*Material provided*
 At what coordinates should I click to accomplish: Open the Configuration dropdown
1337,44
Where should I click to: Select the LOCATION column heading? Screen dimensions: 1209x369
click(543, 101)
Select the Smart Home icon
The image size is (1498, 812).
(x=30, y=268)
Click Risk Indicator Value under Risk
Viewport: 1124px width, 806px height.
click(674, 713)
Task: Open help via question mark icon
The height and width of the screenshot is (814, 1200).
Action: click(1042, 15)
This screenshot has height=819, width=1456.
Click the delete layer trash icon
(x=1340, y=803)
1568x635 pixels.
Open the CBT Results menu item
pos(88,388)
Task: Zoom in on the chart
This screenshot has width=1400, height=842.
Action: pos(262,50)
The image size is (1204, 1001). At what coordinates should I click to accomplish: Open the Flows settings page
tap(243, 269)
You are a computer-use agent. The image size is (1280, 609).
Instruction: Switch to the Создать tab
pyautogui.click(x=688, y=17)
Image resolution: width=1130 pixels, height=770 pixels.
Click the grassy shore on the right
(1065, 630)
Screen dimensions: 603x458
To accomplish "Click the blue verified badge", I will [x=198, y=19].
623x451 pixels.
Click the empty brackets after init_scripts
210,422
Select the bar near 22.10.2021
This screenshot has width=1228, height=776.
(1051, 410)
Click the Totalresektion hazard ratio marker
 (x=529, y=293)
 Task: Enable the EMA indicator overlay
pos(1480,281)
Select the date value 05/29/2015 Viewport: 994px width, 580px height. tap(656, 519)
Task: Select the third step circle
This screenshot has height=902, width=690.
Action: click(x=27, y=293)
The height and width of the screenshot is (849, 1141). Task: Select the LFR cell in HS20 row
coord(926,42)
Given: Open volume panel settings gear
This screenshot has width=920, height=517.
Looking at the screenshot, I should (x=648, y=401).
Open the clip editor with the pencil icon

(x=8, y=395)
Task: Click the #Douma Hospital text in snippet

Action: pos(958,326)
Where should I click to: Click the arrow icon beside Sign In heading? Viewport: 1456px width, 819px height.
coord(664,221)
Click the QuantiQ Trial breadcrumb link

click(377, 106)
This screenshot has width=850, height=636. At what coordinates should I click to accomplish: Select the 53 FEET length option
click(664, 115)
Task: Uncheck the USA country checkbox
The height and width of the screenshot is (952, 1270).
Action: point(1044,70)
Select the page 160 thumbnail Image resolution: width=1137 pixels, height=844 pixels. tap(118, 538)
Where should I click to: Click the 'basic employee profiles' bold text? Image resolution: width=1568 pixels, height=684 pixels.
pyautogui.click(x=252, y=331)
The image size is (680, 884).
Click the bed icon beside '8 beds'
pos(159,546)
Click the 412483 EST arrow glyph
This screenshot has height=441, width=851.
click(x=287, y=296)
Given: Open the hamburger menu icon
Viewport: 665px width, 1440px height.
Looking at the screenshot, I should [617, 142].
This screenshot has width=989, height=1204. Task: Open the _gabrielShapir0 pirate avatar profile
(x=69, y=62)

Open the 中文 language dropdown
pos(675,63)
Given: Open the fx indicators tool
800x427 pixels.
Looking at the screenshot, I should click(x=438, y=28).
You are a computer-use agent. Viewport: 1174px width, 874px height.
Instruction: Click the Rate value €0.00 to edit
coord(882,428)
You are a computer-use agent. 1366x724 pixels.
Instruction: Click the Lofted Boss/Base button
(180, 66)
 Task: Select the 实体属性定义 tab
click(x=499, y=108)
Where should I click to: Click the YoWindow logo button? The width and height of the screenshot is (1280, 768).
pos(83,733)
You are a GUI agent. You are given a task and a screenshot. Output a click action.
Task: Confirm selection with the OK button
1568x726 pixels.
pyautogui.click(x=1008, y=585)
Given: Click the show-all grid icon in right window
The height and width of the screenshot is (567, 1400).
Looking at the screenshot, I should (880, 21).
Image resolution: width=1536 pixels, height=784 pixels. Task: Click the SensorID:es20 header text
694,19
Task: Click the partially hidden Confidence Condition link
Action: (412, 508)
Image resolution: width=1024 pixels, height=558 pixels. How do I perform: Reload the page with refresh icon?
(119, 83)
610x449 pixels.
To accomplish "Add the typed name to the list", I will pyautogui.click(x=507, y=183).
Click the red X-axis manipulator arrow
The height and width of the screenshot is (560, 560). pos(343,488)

*Direction*
Convert the records above into a JSON list of strings with one string per line, leaving out blank lines.

*Task response*
[
  " At what coordinates should I click to accomplish: Open the Configuration dropdown",
  "1337,44",
  "Where should I click to: Select the LOCATION column heading? Screen dimensions: 1209x369",
  "click(543, 101)",
  "Select the Smart Home icon",
  "The image size is (1498, 812).",
  "(x=30, y=268)",
  "Click Risk Indicator Value under Risk",
  "Viewport: 1124px width, 806px height.",
  "click(674, 713)",
  "Task: Open help via question mark icon",
  "The height and width of the screenshot is (814, 1200).",
  "Action: click(1042, 15)",
  "This screenshot has height=819, width=1456.",
  "Click the delete layer trash icon",
  "(x=1340, y=803)",
  "1568x635 pixels.",
  "Open the CBT Results menu item",
  "pos(88,388)",
  "Task: Zoom in on the chart",
  "This screenshot has width=1400, height=842.",
  "Action: pos(262,50)",
  "The image size is (1204, 1001). At what coordinates should I click to accomplish: Open the Flows settings page",
  "tap(243, 269)",
  "You are a computer-use agent. The image size is (1280, 609).",
  "Instruction: Switch to the Создать tab",
  "pyautogui.click(x=688, y=17)",
  "Image resolution: width=1130 pixels, height=770 pixels.",
  "Click the grassy shore on the right",
  "(1065, 630)",
  "Screen dimensions: 603x458",
  "To accomplish \"Click the blue verified badge\", I will [x=198, y=19].",
  "623x451 pixels.",
  "Click the empty brackets after init_scripts",
  "210,422",
  "Select the bar near 22.10.2021",
  "This screenshot has width=1228, height=776.",
  "(1051, 410)",
  "Click the Totalresektion hazard ratio marker",
  " (x=529, y=293)",
  " Task: Enable the EMA indicator overlay",
  "pos(1480,281)",
  "Select the date value 05/29/2015 Viewport: 994px width, 580px height. tap(656, 519)",
  "Task: Select the third step circle",
  "This screenshot has height=902, width=690.",
  "Action: click(x=27, y=293)",
  "The height and width of the screenshot is (849, 1141). Task: Select the LFR cell in HS20 row",
  "coord(926,42)",
  "Given: Open volume panel settings gear",
  "This screenshot has width=920, height=517.",
  "Looking at the screenshot, I should (x=648, y=401).",
  "Open the clip editor with the pencil icon",
  "(x=8, y=395)",
  "Task: Click the #Douma Hospital text in snippet",
  "Action: pos(958,326)",
  "Where should I click to: Click the arrow icon beside Sign In heading? Viewport: 1456px width, 819px height.",
  "coord(664,221)",
  "Click the QuantiQ Trial breadcrumb link",
  "click(377, 106)",
  "This screenshot has width=850, height=636. At what coordinates should I click to accomplish: Select the 53 FEET length option",
  "click(664, 115)",
  "Task: Uncheck the USA country checkbox",
  "The height and width of the screenshot is (952, 1270).",
  "Action: point(1044,70)",
  "Select the page 160 thumbnail Image resolution: width=1137 pixels, height=844 pixels. tap(118, 538)",
  "Where should I click to: Click the 'basic employee profiles' bold text? Image resolution: width=1568 pixels, height=684 pixels.",
  "pyautogui.click(x=252, y=331)",
  "The image size is (680, 884).",
  "Click the bed icon beside '8 beds'",
  "pos(159,546)",
  "Click the 412483 EST arrow glyph",
  "This screenshot has height=441, width=851.",
  "click(x=287, y=296)",
  "Given: Open the hamburger menu icon",
  "Viewport: 665px width, 1440px height.",
  "Looking at the screenshot, I should [617, 142].",
  "This screenshot has width=989, height=1204. Task: Open the _gabrielShapir0 pirate avatar profile",
  "(x=69, y=62)",
  "Open the 中文 language dropdown",
  "pos(675,63)",
  "Given: Open the fx indicators tool",
  "800x427 pixels.",
  "Looking at the screenshot, I should click(x=438, y=28).",
  "You are a computer-use agent. Viewport: 1174px width, 874px height.",
  "Instruction: Click the Rate value €0.00 to edit",
  "coord(882,428)",
  "You are a computer-use agent. 1366x724 pixels.",
  "Instruction: Click the Lofted Boss/Base button",
  "(180, 66)",
  " Task: Select the 实体属性定义 tab",
  "click(x=499, y=108)",
  "Where should I click to: Click the YoWindow logo button? The width and height of the screenshot is (1280, 768).",
  "pos(83,733)",
  "You are a GUI agent. You are given a task and a screenshot. Output a click action.",
  "Task: Confirm selection with the OK button",
  "1568x726 pixels.",
  "pyautogui.click(x=1008, y=585)",
  "Given: Click the show-all grid icon in right window",
  "The height and width of the screenshot is (567, 1400).",
  "Looking at the screenshot, I should (880, 21).",
  "Image resolution: width=1536 pixels, height=784 pixels. Task: Click the SensorID:es20 header text",
  "694,19",
  "Task: Click the partially hidden Confidence Condition link",
  "Action: (412, 508)",
  "Image resolution: width=1024 pixels, height=558 pixels. How do I perform: Reload the page with refresh icon?",
  "(119, 83)",
  "610x449 pixels.",
  "To accomplish \"Add the typed name to the list\", I will pyautogui.click(x=507, y=183).",
  "Click the red X-axis manipulator arrow",
  "The height and width of the screenshot is (560, 560). pos(343,488)"
]